═════ RECORD SET ═════

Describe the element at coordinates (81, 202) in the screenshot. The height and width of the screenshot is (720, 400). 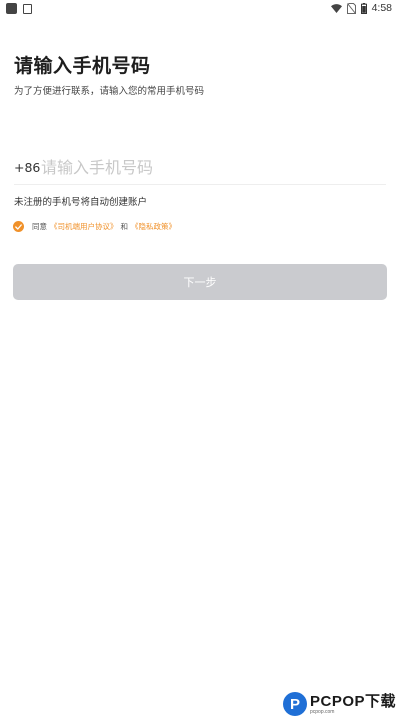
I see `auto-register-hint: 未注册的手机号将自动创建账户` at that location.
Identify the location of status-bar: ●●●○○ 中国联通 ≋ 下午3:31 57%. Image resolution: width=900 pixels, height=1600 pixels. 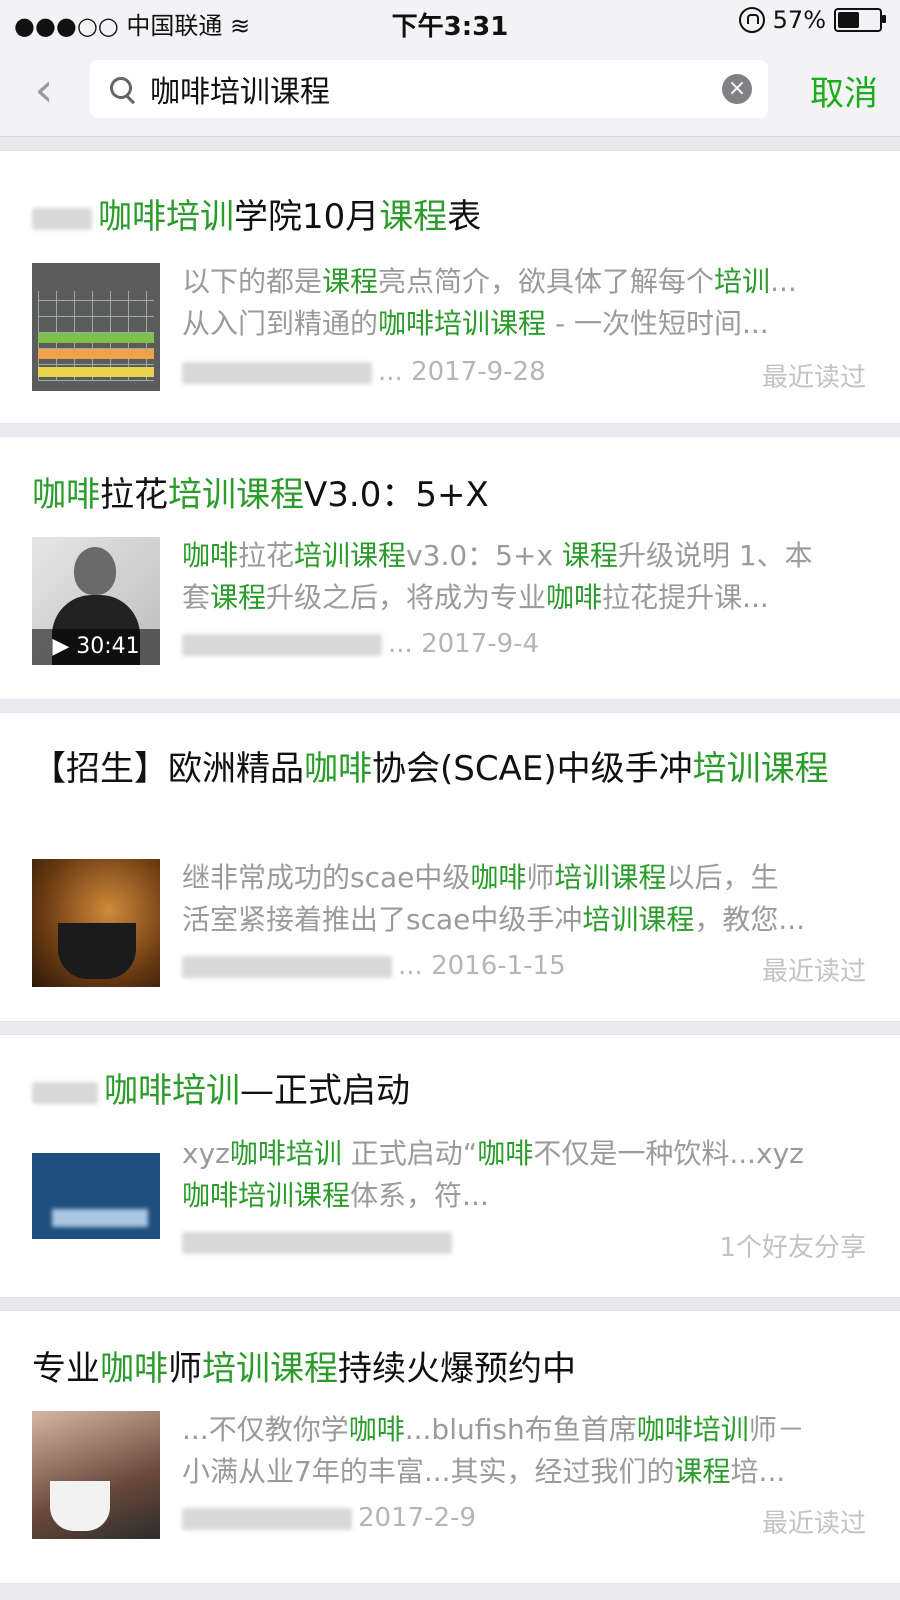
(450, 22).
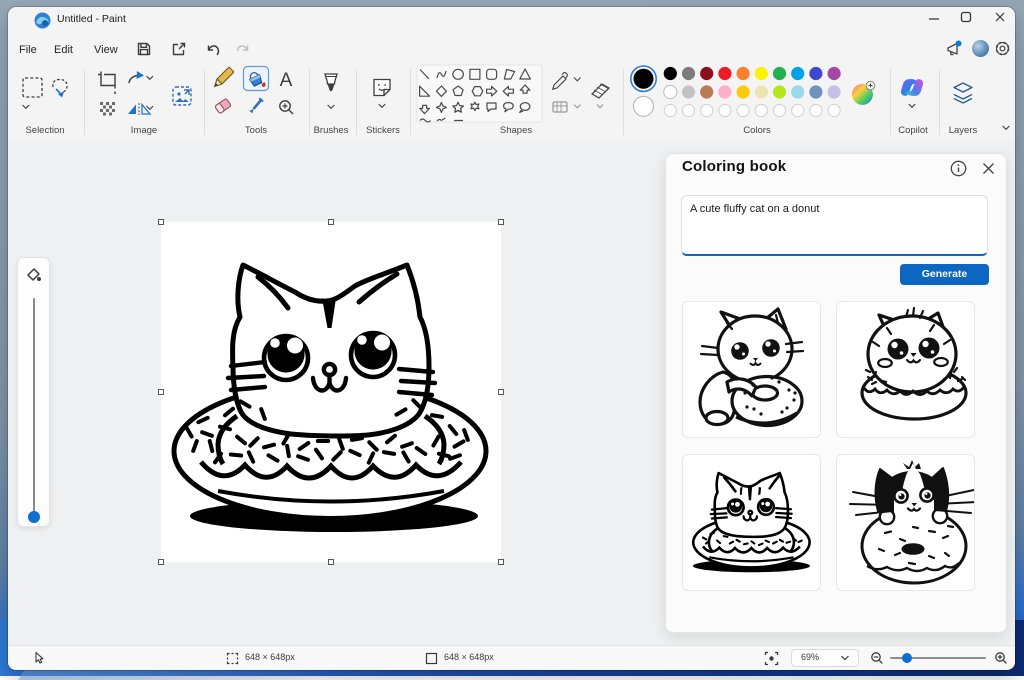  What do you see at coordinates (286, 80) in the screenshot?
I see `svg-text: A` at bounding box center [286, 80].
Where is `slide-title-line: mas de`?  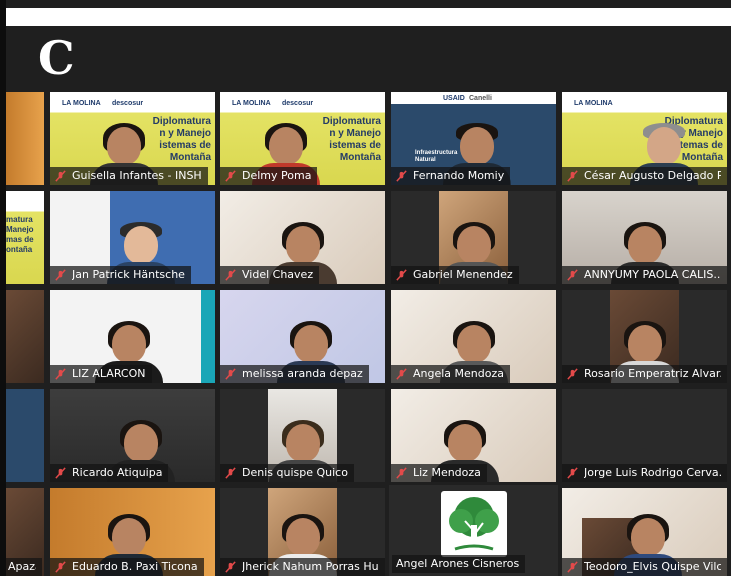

═════

Please write out every entry above word for word, leaving the pictures out.

THE COMPLETED TASK:
Describe the element at coordinates (81, 202) in the screenshot. The height and width of the screenshot is (720, 400). 
I see `auto-register-hint: 未注册的手机号将自动创建账户` at that location.
Identify the location of status-bar: ●●●○○ 中国联通 ≋ 下午3:31 57%. Image resolution: width=900 pixels, height=1600 pixels. 
(450, 22).
  What do you see at coordinates (286, 80) in the screenshot?
I see `svg-text: A` at bounding box center [286, 80].
Where is `slide-title-line: mas de`?  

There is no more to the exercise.